Per PAOLO GHEDA, la verità sul caso Moro non sta nella deposizione di monsignor Mennini, quanto nell’atteggiamento degli apparati italiani che ancora oggi sfugge alle stesse istituzioni

Aldo Moro (a sin.) (1916-1978) (Infophoto) Aldo Moro (a sin.) (1916-1978) (Infophoto)

È propria del giornalismo “nostrano” l’esigenza di trovare sempre nuove ed eclatanti rivelazioni, meglio se provenienti da testimoni in vista e autorevoli, rispetto ad eventi che hanno cambiato la storia del Bel Paese. A questa persistente tendenza la stampa italica non si sottrae nemmeno nell’occasione di casi giudiziari discussi e ancora insoluti; e tra questi l’omicidio di Aldo Moro risalta senza dubbio all’interno del quadro degli episodi più controversi accaduti dal secondo dopoguerra in avanti. Basterebbe riandare alla oramai ricca bibliografia che si è concentrata sulla strage di via Fani e le successive fasi di prigionia e morte dello statista democristiano, una letteratura fiorita innanzitutto sullo stimolo dell’esigenza di comprendere il disegno finale dei rapitori, e con ciò soprattutto definire il quadro dei rapporti tra governo italiano e Brigate rosse all’apice della strategia seguita da queste ultime nel tentare di “sfondare” la tenuta istituzionale dello Stato.

Come e più, ad esempio, del caso Ustica, nel caso Moro l’imponente flusso mediatico è progressivamente trasmigrato in numerose analisi storiografiche, peraltro di vario e spesso ancora incerto spessore interpretativo, dovendosi ultimamente sospendere il giudizio di fronte a un panorama testimoniale e documentale ancor oggi in evoluzione, e per molti aspetti persistentemente in ombra. Di contro, un tentativo di superare i limiti, concettuali e interpretativi, di questi lavori (che si potrebbero tutti ascrivere al genere letterario della “storia criminale” – la definizione è di Migone) è il volume di Agostino Giovagnoli (Il caso Moro. Una tragedia repubblicana, il Mulino, 2005), dove a prevalere è lo sforzo di restituire la ricostruzione di quei drammatici 54 giorni all’autorevolezza delle fonti primarie, al dibattito aperto nei principali partiti sulla linea da tenere, così come appare nei verbali, alla documentazione desunta dalle deposizioni presso la prima Commissione parlamentare di inchiesta.

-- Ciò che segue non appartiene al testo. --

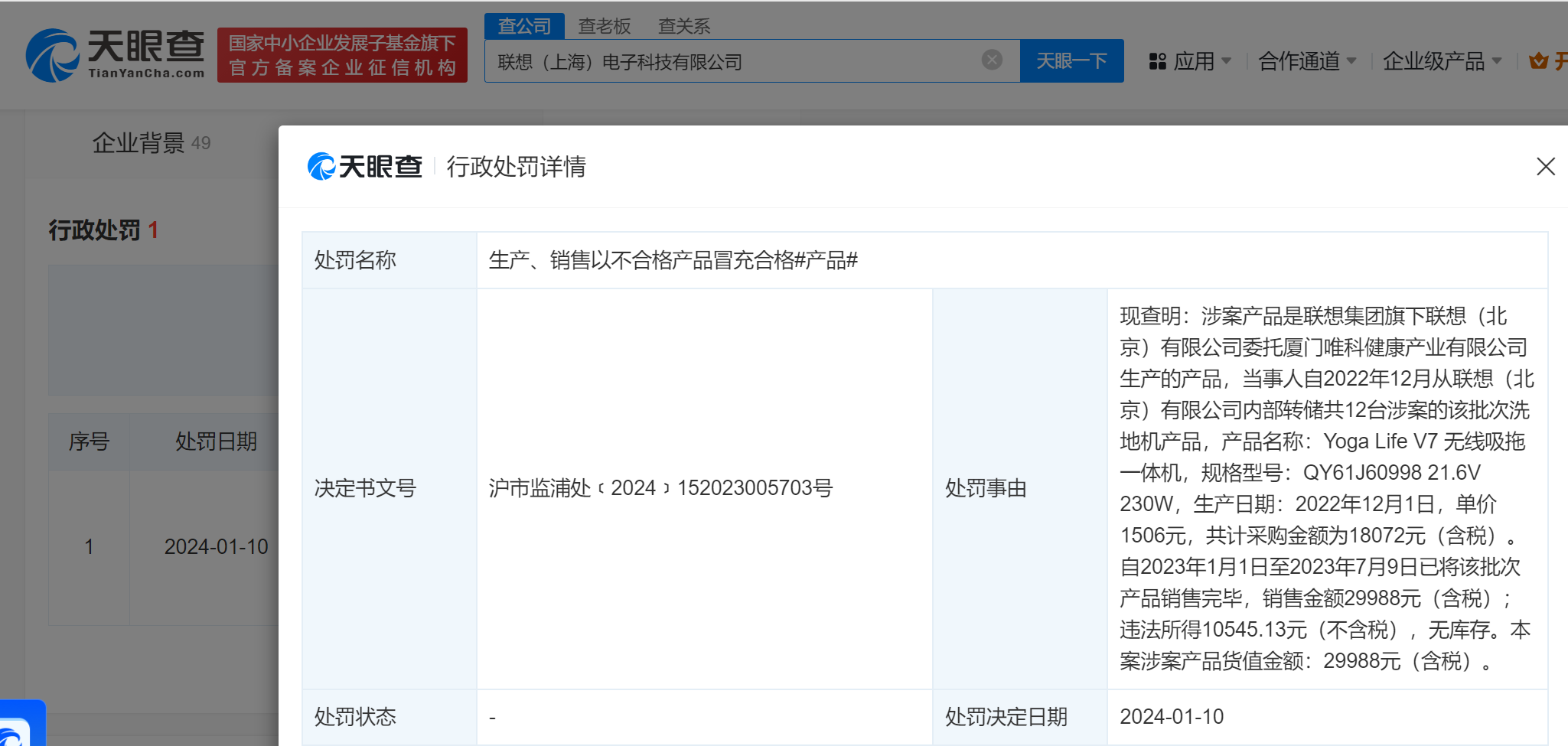
Task: Click the 行政处罚 section heading
Action: [x=94, y=230]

Come ha notato Paolo Pombeni in una recensione al saggio di Giovagnoli, persiste comunque tuttora un’estrema difficoltà nell’analizzare i comportamenti di allora per quella che lo storico bolognese definisce la «faccia oscura della luna», ovvero l’orientamento degli apparati dello Stato, vista la «totale scarsità di fonti cui attingere» al riguardo. E l’insediamento della nuova “Commissione parlamentare di inchiesta sul rapimento e sulla morte di Aldo Moro”, è la prova provata delle necessità innanzitutto istituzionale di individuare nuove fonti capaci di supportare una comprensione finalmente più chiara ed equilibrata di questo passaggio così delicato, pure travalicante la fondamentale biografia personale dello statista pugliese.

Ma si sa… i giornalisti sono sempre in agguato, così, quando si viene a conoscere che Papa Francesco in persona – coerentemente alla nuova “glasnost” vaticana da lui inaugurata – ha autorizzato la deposizione di mons. Antonio Mennini, attuale nunzio apostolico nel Regno Unito, alla Commissione, ci si ostina a vociare sui titoli di testa che questa decisione, almeno in qualche modo, stia “riaprendo” il caso Moro.